• Exercise instructions: Lines below starting with the line with "Chính Sách Bán Hàng (526, 2281)" and going on through the line with "Privacy Policy (52, 2493)" must be output exactly; the rest of the records must be left out.

Saved entries
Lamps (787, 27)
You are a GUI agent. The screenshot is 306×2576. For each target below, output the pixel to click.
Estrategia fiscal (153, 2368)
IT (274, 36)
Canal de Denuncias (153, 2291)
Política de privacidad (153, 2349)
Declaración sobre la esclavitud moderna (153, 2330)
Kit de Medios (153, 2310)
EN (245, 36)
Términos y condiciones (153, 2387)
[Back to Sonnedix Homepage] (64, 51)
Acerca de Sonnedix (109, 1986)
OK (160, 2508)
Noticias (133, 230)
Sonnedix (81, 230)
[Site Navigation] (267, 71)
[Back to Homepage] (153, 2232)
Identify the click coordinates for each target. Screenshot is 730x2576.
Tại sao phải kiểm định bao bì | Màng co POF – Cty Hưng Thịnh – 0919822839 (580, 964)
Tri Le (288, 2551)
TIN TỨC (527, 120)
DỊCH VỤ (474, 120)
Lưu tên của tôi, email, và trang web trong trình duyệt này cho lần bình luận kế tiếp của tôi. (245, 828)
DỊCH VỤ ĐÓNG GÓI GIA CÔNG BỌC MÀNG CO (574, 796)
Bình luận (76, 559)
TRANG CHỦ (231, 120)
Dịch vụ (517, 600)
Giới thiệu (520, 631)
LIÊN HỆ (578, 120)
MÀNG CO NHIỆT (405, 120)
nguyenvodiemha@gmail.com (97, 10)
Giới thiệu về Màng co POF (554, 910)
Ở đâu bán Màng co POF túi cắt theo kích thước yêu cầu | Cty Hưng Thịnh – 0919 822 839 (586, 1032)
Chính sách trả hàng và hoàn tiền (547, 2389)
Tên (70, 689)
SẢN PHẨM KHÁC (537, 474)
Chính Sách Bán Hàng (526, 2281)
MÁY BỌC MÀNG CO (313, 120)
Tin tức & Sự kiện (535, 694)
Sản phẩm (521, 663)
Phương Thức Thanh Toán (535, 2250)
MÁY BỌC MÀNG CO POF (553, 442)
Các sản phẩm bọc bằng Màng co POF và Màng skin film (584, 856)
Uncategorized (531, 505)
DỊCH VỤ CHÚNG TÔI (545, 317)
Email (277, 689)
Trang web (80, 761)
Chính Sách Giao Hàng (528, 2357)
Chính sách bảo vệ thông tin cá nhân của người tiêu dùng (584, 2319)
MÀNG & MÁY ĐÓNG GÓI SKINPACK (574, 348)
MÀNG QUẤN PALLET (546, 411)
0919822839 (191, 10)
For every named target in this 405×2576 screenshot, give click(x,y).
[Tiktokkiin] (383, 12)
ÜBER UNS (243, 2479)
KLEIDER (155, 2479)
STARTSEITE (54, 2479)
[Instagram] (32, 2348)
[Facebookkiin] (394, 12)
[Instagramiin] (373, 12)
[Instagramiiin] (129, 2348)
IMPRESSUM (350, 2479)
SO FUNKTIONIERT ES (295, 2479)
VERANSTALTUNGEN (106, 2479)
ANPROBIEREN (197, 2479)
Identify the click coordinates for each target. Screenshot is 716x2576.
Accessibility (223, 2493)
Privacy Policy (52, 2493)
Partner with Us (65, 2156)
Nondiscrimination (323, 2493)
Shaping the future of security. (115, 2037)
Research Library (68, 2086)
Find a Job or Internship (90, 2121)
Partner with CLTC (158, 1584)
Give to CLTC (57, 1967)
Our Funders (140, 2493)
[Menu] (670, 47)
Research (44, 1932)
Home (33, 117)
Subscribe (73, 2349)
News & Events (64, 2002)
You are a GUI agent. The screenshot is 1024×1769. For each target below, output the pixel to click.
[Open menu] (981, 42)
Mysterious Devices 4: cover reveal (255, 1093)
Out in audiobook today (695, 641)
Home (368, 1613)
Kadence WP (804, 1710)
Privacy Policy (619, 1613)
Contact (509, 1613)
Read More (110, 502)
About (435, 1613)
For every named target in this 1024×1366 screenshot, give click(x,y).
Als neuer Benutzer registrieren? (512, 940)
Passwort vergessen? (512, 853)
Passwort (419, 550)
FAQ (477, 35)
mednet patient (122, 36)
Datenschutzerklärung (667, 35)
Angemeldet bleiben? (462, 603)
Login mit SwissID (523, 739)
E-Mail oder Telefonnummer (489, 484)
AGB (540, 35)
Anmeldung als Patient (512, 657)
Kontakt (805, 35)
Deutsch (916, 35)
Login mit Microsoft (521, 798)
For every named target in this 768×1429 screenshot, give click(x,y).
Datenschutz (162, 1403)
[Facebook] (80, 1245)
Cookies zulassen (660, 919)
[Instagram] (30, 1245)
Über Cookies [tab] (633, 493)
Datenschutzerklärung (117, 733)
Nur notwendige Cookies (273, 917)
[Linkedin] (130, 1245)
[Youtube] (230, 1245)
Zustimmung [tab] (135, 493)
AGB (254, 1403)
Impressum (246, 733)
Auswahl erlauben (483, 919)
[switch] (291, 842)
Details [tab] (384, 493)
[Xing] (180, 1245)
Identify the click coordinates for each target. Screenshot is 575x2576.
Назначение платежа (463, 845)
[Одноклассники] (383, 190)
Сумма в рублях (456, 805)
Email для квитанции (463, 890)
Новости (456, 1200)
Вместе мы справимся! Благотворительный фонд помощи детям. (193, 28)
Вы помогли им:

• Output of the exercise:
Chính Sách Bán Hàng (526, 2281)
MÁY BỌC MÀNG CO (313, 120)
Tin tức & Sự kiện (535, 694)
Sản phẩm (521, 663)
Phương Thức Thanh Toán (535, 2250)
MÁY BỌC MÀNG CO POF (553, 442)
Các sản phẩm bọc bằng Màng co POF và Màng skin film (584, 856)
Uncategorized (531, 505)
DỊCH VỤ CHÚNG TÔI (545, 317)
Email (277, 689)
Trang web (80, 761)
Chính Sách Giao Hàng (528, 2357)
Chính sách bảo vệ thông tin cá nhân của người tiêu dùng (584, 2319)
MÀNG & MÁY ĐÓNG GÓI SKINPACK (574, 348)
MÀNG QUẤN PALLET (546, 411)
0919822839 (191, 10)
For every named target in this 405×2576 screenshot, give click(x,y).
[Tiktokkiin] (383, 12)
ÜBER UNS (243, 2479)
KLEIDER (155, 2479)
STARTSEITE (54, 2479)
[Instagram] (32, 2348)
[Facebookkiin] (394, 12)
[Instagramiin] (373, 12)
[Instagramiiin] (129, 2348)
IMPRESSUM (350, 2479)
SO FUNKTIONIERT ES (295, 2479)
VERANSTALTUNGEN (106, 2479)
ANPROBIEREN (197, 2479)
Identify the click coordinates for each target. Screenshot is 716x2576.
Accessibility (223, 2493)
Privacy Policy (52, 2493)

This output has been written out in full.